Com a melhora de nossos fundamentos econômicos e a convicção que o ex-líder sindical do ABC tinha se transformado em um político conservador, o sistema bancário brasileiro saiu de sua atitude de cautela e passou a expandir de forma vigorosa o crédito ao consumidor. Depois do sufoco de dois anos com desemprego crescente e renda em queda, o brasileiro passou a uma posição mais agressiva em suas compras.
Estimulado pelas exportações, e pelo consumo interno, o PIB expandiu-se de forma vigorosa em 2004, o que provocou -dada uma carga tributária construída para tempos de vacas magras- uma verdadeira derrama fiscal nos cofres do governo do PT. O aumento dos gastos de consumo e transferências colocou mais lenha na fogueira do crescimento econômico. O céu de nossa economia, depois de vários anos de feições carrancudas e de poucos amigos, virou "céu de brigadeiro".
Mas esse cenário róseo estava sendo construído a partir de um desequilíbrio macroeconômico mundial crescente e muito perigoso. Entretanto não vivíamos dias de pessimismo e o espaço para "cassandras" era muito pequeno tanto lá fora como aqui.
Apesar dos avanços indiscutíveis na qualidade dos chamados fundamentos de nossa economia, era preciso perceber os riscos que ainda corríamos. Os juros reais, em níveis recordes, eram um indicador que não podia ser ignorado, murmuravam poucas vozes corajosas que se aventuravam pelo caminho do dissenso, como o ex-presidente do Banco Central Ibraim Eris.
Já o economista Fernando Montero alertava para a verdadeira "farra do boi" fiscal do governo Lula, patrocinada por uma carga fiscal recorde para o nível de atividade nesses novos tempos de bonança. O retorno de grandes projetos polêmicos, como o da transposição das águas do rio São Francisco, por tanto tempo adiado, era um indicador importante dessa falta de cuidado com o futuro.

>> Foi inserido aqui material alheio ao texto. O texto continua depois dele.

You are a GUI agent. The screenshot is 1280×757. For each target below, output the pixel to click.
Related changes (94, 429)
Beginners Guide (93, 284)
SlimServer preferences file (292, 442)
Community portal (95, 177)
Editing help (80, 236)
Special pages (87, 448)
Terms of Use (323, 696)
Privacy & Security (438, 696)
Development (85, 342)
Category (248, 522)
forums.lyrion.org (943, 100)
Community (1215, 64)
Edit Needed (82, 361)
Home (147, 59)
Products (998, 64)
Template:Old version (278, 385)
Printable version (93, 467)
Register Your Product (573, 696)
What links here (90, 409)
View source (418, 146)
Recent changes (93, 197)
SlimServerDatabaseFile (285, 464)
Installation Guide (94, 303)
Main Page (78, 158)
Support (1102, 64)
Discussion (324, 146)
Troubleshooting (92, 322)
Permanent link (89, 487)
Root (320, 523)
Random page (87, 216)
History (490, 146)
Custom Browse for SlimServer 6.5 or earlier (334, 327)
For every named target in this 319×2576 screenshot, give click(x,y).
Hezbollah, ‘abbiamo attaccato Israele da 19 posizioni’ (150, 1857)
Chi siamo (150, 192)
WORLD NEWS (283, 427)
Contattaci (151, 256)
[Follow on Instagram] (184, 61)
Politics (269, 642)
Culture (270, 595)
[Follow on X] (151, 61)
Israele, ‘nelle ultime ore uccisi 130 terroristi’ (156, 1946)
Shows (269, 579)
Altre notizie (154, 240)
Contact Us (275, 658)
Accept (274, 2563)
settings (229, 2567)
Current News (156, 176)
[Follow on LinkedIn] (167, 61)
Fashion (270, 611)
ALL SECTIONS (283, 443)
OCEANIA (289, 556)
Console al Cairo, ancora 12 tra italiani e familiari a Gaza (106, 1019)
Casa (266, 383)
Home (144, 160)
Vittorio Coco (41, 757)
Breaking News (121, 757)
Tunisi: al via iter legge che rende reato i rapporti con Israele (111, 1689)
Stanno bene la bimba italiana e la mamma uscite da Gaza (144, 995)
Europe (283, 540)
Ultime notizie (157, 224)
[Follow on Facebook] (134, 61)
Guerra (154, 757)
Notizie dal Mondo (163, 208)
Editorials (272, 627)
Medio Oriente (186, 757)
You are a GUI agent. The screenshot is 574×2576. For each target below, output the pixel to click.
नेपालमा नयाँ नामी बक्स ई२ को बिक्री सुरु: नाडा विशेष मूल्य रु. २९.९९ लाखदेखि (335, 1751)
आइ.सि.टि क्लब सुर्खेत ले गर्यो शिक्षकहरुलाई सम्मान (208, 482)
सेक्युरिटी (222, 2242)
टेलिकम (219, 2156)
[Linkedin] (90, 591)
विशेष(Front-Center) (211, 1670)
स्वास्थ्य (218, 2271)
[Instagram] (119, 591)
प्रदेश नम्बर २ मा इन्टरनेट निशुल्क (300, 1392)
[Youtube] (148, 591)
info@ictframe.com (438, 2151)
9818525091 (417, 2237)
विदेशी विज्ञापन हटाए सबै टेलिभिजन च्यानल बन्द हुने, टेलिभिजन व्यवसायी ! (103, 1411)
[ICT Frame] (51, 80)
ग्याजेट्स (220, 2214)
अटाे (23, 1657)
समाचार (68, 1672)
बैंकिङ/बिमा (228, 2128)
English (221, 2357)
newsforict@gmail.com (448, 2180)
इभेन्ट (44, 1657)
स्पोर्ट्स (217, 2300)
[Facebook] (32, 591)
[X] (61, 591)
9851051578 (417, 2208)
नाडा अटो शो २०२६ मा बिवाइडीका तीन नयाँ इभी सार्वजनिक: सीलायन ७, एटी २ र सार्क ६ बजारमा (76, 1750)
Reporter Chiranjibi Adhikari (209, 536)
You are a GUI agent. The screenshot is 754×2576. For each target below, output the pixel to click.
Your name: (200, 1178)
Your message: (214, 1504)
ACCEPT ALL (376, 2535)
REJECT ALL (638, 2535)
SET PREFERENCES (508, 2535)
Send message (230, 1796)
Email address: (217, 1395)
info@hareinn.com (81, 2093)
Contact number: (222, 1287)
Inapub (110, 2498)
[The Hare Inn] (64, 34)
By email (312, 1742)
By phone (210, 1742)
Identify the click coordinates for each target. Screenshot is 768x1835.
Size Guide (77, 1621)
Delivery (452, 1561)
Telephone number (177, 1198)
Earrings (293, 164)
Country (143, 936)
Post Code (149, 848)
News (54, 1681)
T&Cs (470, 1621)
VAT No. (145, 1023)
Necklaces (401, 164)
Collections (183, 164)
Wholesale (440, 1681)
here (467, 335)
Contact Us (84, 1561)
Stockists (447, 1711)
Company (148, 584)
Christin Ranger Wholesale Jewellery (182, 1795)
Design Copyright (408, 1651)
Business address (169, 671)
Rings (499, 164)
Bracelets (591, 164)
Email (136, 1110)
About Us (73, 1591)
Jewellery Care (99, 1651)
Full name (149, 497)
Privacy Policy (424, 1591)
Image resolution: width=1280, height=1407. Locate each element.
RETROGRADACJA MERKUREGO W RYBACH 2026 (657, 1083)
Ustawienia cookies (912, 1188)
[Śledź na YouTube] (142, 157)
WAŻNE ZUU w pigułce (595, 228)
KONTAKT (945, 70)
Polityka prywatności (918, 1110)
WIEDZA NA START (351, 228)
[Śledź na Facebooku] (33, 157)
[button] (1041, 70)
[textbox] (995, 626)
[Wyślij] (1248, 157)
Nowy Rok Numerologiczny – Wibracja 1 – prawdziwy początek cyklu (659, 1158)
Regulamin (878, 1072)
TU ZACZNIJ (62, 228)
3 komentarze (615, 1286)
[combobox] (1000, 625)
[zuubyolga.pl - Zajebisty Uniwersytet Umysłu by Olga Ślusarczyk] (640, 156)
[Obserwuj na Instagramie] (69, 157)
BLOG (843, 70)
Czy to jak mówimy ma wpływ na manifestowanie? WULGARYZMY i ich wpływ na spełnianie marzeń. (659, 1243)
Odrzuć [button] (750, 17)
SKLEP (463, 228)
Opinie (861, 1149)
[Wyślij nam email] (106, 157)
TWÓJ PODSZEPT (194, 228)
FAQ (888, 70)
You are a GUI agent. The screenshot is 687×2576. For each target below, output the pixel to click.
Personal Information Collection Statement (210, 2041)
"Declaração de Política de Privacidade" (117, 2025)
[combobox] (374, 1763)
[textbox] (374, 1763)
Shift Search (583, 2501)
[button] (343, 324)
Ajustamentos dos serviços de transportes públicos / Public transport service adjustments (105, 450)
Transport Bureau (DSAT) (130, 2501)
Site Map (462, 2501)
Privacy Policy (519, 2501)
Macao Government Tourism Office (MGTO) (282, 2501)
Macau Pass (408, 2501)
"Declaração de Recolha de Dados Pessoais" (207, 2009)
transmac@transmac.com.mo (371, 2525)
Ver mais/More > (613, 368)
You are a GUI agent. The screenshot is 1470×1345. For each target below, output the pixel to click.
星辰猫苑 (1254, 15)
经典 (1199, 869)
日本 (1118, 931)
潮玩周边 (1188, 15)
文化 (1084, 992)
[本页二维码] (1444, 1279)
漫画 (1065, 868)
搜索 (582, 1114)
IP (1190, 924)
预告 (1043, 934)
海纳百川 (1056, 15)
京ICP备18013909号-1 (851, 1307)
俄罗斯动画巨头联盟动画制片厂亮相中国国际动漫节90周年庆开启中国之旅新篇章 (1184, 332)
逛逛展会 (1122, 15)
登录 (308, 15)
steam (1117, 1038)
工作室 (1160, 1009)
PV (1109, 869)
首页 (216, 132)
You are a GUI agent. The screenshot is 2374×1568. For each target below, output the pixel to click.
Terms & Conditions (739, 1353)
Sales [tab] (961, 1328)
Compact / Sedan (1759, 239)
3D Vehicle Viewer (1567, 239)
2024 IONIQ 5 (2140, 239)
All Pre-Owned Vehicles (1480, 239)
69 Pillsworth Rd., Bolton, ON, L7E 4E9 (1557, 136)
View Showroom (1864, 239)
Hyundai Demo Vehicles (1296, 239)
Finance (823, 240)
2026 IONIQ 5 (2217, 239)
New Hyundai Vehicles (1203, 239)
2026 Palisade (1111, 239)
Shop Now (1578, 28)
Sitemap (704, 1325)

Quem tem um pouco de experiência com a economia global de hoje sabia que esses pequenos pecados, esquecidos em tempos de euforia, seriam lembrados quando a situação conjuntural fosse menos favorável. Isso está acontecendo agora, com o reconhecimento de que a política de juros do Fed vai ser mais agressiva do que o esperado pelos mercados. Nesta última semana, a questão fiscal brasileira já fez parte do noticiário internacional. Uma das agências de "rating" de crédito, que avalia a situação brasileira, enviou uma mensagem clara: a tão esperada melhora na nota brasileira só vai ocorrer quando a questão dos gastos do governo estiver mais clara.
Mas como enfrentar essa euforia de gastos quando sabemos que o governo perdeu o controle da situação política no Congresso e já entrou em campanha eleitoral para a reeleição de Lula? Basta ter ouvido o porta-voz da Presidência da República, após a última reunião ministerial, quando fez um balanço dos principais projetos do presidente para o restante de 2005, para encontrar uma resposta muito clara a essa pergunta.
A economia brasileira estará dependente do que vai acontecer com a inflação nos Estados Unidos durante os próximos meses. Se a inflação se mantiver sob controle, poderemos ter uma nova acomodação nos mercados financeiros e a volta do otimismo com o Brasil. Mas, se o pior vier a acontecer, e o Fed vier a aumentar com mais intensidade os juros, preparem-se, meus leitores, para dias complicados.